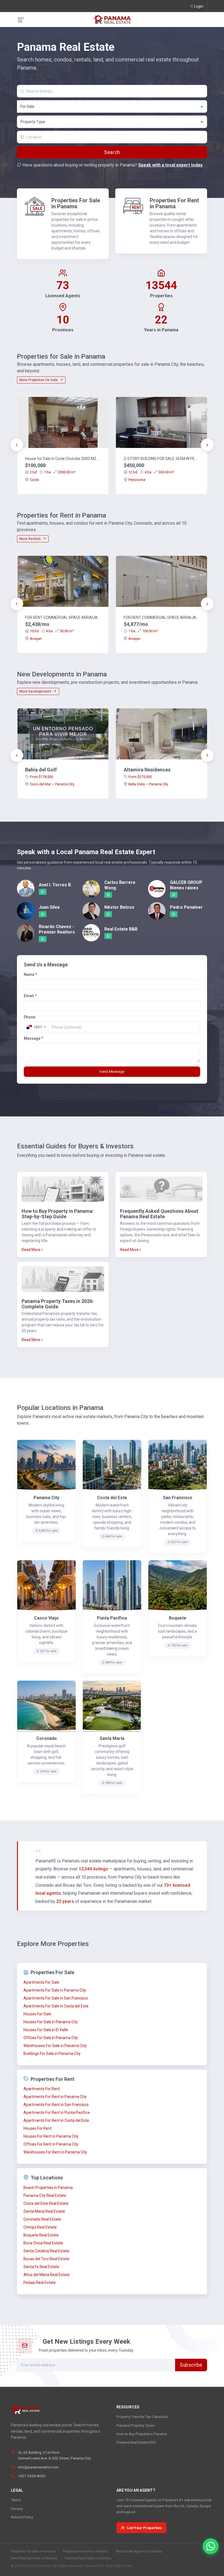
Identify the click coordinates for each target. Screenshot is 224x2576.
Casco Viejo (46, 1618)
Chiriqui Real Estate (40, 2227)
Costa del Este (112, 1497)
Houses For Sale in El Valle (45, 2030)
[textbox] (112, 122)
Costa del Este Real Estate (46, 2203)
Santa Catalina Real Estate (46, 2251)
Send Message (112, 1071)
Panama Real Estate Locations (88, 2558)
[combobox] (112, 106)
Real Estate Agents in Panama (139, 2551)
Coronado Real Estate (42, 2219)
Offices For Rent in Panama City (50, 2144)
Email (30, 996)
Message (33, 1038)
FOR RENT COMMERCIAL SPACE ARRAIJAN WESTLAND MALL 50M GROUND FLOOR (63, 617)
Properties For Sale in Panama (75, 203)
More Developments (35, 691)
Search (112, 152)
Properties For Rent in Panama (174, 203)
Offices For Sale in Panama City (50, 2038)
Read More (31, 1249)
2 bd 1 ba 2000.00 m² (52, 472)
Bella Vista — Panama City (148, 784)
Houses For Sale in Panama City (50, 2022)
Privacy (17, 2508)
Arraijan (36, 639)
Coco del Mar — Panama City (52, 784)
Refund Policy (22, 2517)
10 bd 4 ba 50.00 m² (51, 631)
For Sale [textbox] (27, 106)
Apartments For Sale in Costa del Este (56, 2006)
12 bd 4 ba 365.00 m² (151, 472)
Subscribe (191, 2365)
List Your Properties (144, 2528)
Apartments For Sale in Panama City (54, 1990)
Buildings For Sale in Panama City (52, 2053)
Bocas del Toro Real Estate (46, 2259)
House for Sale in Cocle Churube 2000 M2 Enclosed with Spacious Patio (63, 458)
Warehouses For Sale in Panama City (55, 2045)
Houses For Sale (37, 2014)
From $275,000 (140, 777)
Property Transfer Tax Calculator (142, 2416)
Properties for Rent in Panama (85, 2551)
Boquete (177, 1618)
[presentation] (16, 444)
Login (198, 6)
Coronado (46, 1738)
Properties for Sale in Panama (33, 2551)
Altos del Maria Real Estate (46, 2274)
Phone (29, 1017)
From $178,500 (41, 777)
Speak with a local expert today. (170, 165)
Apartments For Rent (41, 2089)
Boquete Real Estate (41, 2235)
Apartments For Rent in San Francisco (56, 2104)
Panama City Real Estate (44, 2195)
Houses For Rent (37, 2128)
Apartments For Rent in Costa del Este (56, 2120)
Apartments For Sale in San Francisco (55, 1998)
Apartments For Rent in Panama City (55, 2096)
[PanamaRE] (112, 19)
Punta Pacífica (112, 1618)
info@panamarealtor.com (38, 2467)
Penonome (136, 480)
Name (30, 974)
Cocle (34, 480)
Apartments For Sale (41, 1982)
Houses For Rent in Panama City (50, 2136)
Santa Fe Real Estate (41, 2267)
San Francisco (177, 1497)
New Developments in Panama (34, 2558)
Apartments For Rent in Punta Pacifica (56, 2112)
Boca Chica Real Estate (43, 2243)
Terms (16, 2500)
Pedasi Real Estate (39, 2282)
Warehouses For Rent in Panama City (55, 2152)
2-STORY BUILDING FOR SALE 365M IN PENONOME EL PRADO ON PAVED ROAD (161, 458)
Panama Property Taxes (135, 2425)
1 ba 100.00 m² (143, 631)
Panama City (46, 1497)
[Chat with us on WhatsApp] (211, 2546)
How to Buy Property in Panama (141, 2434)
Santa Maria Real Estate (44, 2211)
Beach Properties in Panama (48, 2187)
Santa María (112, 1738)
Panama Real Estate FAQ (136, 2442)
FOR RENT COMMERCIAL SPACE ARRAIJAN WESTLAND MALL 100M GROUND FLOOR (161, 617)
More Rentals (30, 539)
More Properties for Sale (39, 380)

Task details — Going back over the entries above, copy word for word every line from the one that has "Offices For Rent in Panama City (50, 2144)" on through the one that has "Punta Pacífica (112, 1618)".

Exercise output —
Offices For Rent in Panama City (50, 2144)
Email (30, 996)
Message (33, 1038)
FOR RENT COMMERCIAL SPACE ARRAIJAN WESTLAND MALL 50M GROUND FLOOR (63, 617)
Properties For Sale in Panama (75, 203)
More Developments (35, 691)
Search (112, 152)
Properties For Rent in Panama (174, 203)
Offices For Sale in Panama City (50, 2038)
Read More (31, 1249)
2 bd 1 ba 2000.00 m² (52, 472)
Bella Vista — Panama City (148, 784)
Houses For Sale in Panama City (50, 2022)
Privacy (17, 2508)
Arraijan (36, 639)
Coco del Mar — Panama City (52, 784)
Refund Policy (22, 2517)
10 bd 4 ba 50.00 m² (51, 631)
For Sale [textbox] (27, 106)
Apartments For Sale in Costa del Este (56, 2006)
12 bd 4 ba 365.00 m² (151, 472)
Subscribe (191, 2365)
List Your Properties (144, 2528)
Apartments For Sale in Panama City (54, 1990)
Buildings For Sale in Panama City (52, 2053)
Bocas del Toro Real Estate (46, 2259)
House for Sale in Cocle Churube 2000 M2 Enclosed with Spacious Patio (63, 458)
Warehouses For Sale in Panama City (55, 2045)
Houses For Sale (37, 2014)
From $275,000 (140, 777)
Property Transfer Tax Calculator (142, 2416)
Properties for Rent in Panama (85, 2551)
Boquete (177, 1618)
[presentation] (16, 444)
Login (198, 6)
Coronado (46, 1738)
Properties for Sale in Panama (33, 2551)
Altos del Maria Real Estate (46, 2274)
Phone (29, 1017)
From $178,500 (41, 777)
Speak with a local expert today. (170, 165)
Apartments For Rent (41, 2089)
Boquete Real Estate (41, 2235)
Apartments For Rent in San Francisco (56, 2104)
Panama City Real Estate (44, 2195)
Houses For Rent (37, 2128)
Apartments For Rent in Costa del Este (56, 2120)
Apartments For Sale in San Francisco (55, 1998)
Apartments For Rent in Panama City (55, 2096)
[PanamaRE] (112, 19)
Punta Pacífica (112, 1618)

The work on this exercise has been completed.